Peter Sandeen in an article titled, “Guide to Smart Pricing: What Are You Really Worth?” mentions a number of problems that occur when you don’t set correct price points. Here are 3 hazards of pricing too low:
- You lower your product’s and your shop’s perceived value.
- You can attract the wrong clientele who won’t pay higher prices.
- This starts a pattern of competing on price alone.
Sandeen explained, “…when you’re thinking of how much you should charge, don’t look for the lowest price you can live with. Rather, look for the optimal balance between price and number of sales.” Thinking you will build a solid clientele based on the concept of offering the lowest price, only sets you up for failure. Someone can always out price you.
Pricing Too High
We all are aware of the damage that can be done when price points are set too high.
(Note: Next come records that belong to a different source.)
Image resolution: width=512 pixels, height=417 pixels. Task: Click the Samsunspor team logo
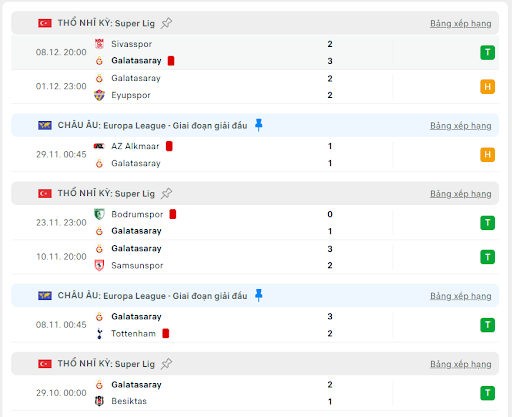click(99, 265)
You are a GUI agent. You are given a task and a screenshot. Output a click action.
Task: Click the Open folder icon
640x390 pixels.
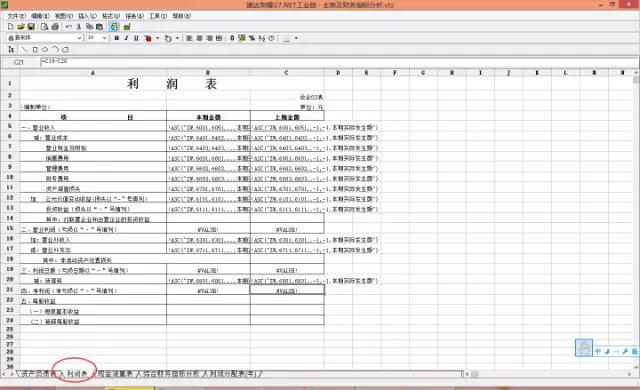click(x=21, y=27)
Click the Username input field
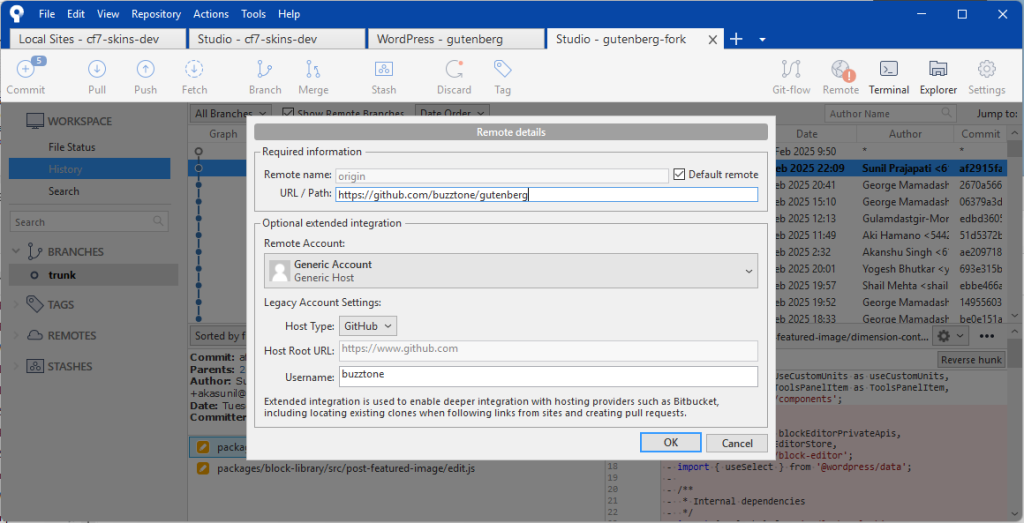Screen dimensions: 1024x523 [x=548, y=376]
The following are just a few of the problems that can occur:
- Reduced sales volume.
- Negative perception when the product value doesn’t equal the price.
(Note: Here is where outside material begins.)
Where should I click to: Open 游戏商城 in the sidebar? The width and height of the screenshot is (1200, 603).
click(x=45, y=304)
- Limited clientele based on cost.
- Longer time on the sales floor as you wait for the right buyer.
Known as “prestige pricing,” higher prices are a possibility if you take into consideration your location, the exclusivity of your merchandise and the economic status of potential shoppers near you. Add exceptional customer service and you might be able to pull it off. It is difficult to achieve however. Your entire store branding has to scream “luxury.”
Pricing Just Right
Pricing Solutions, encourages business owners to “stop making reactive pricing decisions.” They say, “It’s essential you understand your company’s value proposition.” A value proposition is merely what you have to offer and how it sets you apart from the other consignment stores in your area. Here are 3 methods for pricing:
- Mark-up Pricing – Adding a pre-set profit margin or percentage to the cost of the merchandise.
- Competitive Pricing – Pricing is strictly based on other shops in your area and then adding a perceived value to merchandise.
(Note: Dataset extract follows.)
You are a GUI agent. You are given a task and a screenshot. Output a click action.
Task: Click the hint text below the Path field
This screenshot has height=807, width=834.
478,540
- Psychological Pricing – A form of this is Odd Pricing… setting the price to end in an odd number (i.e. $8.99) therefore the consumer believes it is a better value.
Sandeen writes, “You have to know what makes your products worth buying in your customer’s eyes…To find the right pricing for your products and services, you have to consider how much your target customers value the different reasons for buying from you.”
Brodsky adds, “The goal is to find the right price, meaning a price that (1) reflects the true market value of whatever you’re providing, (2) allows you to earn enough gross profit to build and maintain a healthy business, and (3) doesn’t leave you vulnerable to competitors.”
Consignment / Resale Pricing Suggestions:
1.) When you have an item new with tags, pricing should be around 75% of the original retail.
2.) When original price is unknown, items are usually priced at 25 to 35% of the retail value. The correct price points may vary according to the brand, quality and current popularity.
3.) Check e-bay and Amazon
4.) Check online consignment shops such as The RealReal and ThredUp
5.) Visit competitors
6.) Check the classified section in your local paper
7.) Don’t let the consignor sway you. Everyone values their items higher than they may be worth.
8.) Remember the resale golden rule. If you wouldn’t pay that much for it, don’t price it that high.
9.) Competitive pricing based on having the lowest price only works if you’re selling the exact same item as your competition. Since consignment and resale rarely have the same item twice, steer clear of pricing just to have the lowest price possible.